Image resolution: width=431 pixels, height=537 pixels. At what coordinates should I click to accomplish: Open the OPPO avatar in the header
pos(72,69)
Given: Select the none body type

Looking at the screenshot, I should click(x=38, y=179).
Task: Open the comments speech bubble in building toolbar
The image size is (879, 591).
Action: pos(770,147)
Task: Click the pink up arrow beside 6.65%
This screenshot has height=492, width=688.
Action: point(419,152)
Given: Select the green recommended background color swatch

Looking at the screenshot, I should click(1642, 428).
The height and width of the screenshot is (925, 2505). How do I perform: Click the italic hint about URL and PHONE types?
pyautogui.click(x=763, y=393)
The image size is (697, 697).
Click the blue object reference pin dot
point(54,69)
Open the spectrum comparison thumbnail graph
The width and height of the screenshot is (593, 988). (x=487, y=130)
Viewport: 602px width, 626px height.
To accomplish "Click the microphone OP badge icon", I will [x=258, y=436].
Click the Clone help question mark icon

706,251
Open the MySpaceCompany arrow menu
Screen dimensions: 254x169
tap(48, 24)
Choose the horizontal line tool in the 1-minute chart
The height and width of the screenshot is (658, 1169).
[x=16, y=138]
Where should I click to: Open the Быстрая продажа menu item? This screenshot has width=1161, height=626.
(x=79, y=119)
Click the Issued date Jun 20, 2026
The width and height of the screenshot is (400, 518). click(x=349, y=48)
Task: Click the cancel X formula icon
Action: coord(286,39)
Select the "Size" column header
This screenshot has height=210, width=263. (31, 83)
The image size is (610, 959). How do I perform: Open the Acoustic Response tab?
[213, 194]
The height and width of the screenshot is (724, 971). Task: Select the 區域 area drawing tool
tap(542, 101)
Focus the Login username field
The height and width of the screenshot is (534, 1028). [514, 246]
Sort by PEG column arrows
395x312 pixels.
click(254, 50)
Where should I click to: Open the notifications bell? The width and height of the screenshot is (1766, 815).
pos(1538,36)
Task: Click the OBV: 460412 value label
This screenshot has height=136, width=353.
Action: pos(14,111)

###

**Problem details**. Retype the entries from the line containing "Click the Clone help question mark icon" down through the last entry, including both ends.

**Answer to the problem**.
Click the Clone help question mark icon

706,251
Open the MySpaceCompany arrow menu
Screen dimensions: 254x169
tap(48, 24)
Choose the horizontal line tool in the 1-minute chart
The height and width of the screenshot is (658, 1169).
[x=16, y=138]
Where should I click to: Open the Быстрая продажа menu item? This screenshot has width=1161, height=626.
(x=79, y=119)
Click the Issued date Jun 20, 2026
The width and height of the screenshot is (400, 518). click(x=349, y=48)
Task: Click the cancel X formula icon
Action: coord(286,39)
Select the "Size" column header
This screenshot has height=210, width=263. (31, 83)
The image size is (610, 959). How do I perform: Open the Acoustic Response tab?
[213, 194]
The height and width of the screenshot is (724, 971). Task: Select the 區域 area drawing tool
tap(542, 101)
Focus the Login username field
The height and width of the screenshot is (534, 1028). [514, 246]
Sort by PEG column arrows
395x312 pixels.
click(254, 50)
Where should I click to: Open the notifications bell? The width and height of the screenshot is (1766, 815).
pos(1538,36)
Task: Click the OBV: 460412 value label
This screenshot has height=136, width=353.
Action: pos(14,111)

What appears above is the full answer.